* _EXERCISE DIRECTIONS_
Your task is to output the data exactly as it stands.
Top of EXTRACTED INFORMATION
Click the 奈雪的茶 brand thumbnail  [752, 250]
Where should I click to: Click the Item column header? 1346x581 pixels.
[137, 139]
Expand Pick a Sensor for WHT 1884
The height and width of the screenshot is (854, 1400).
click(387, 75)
Bottom of EXTRACTED INFORMATION
* _EXERCISE RESPONSE_
Click the 奈雪的茶 brand thumbnail  [752, 250]
Where should I click to: Click the Item column header? 1346x581 pixels.
[137, 139]
Expand Pick a Sensor for WHT 1884
The height and width of the screenshot is (854, 1400).
click(387, 75)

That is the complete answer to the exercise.